Supera este libro la prueba de abordar temas más delicados, muy de nuestros días, como pueden ser los de sociedad o política. La razón le salva a Palomeque de cualquier apasionamiento extremo o del sectarismo. No encontraremos en estas secciones las valoraciones de lo que él llama los “criticastros”, ni creerá con Hobbes que “el hombre es un lobo para el hombre”. Hay siempre en las páginas que siguen –quizá porque las abrillanta la ironía y el fino humor– una pátina de liberalidad y de esperanza que rehúye cualquier secuela de dogmatismo. No le pasan inadvertidas las masacres de la historia y las acometidas de los totalitarismos, pero reservará su ironía para este país nuestro conformado paradójiamente por “naciones” y “nacionalidades”. Viva se recuerda la corrupción urbanística y la presencia de “prelados dirigentes”, pero siempre lo que para él cuenta será una política con “la buena salud que se merece”, la democracia concebida ante todo como una “actividad racional”. (Aquí su fundamentado recuerdo para la idea de otro escritor, para otra lectura: el Lampedusa de El Gatopardo, para la afirmación de que es fácil y estúpido que se pretenda que todo se reforme para que, en el fondo, todo quede igual.)
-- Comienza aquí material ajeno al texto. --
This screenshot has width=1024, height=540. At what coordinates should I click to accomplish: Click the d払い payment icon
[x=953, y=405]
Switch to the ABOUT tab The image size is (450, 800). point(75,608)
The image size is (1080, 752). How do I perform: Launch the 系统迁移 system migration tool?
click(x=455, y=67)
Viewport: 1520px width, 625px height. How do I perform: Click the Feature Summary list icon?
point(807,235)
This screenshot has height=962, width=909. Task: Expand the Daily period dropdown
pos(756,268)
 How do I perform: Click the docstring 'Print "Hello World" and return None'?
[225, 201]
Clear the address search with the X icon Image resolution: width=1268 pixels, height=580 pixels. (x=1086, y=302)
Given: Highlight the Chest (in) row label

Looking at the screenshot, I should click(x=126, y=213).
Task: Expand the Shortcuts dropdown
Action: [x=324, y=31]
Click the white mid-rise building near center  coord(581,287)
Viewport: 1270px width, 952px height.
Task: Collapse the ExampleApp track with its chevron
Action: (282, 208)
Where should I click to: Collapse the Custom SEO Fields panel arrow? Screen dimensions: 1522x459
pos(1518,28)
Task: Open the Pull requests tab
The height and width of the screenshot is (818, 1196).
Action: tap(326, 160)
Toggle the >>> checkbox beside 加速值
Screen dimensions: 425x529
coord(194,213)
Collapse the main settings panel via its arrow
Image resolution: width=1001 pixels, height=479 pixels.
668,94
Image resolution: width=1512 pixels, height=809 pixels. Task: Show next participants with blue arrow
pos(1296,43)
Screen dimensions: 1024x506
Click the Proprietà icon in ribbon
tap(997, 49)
No debe el prologuista decir más. Ni puede añadir algo que no sea animar al lector a que se sumerja en las páginas que siguen con la seguridad de que no se sentirá defraudado. Liberalidad, amenidad, inteligencia, sustrato cultural fiable, vida sin máscaras, convincente amor a las distintas artes, son presencias que a cada momento avalan la fluidez y validez de los textos. Sí, es posible la “embriaguez de la tinta”, la embriaguez de la escritura, los frutos que la mente del especialista ofrece cuando abre su mente (y sobre todo su corazón) a los demás.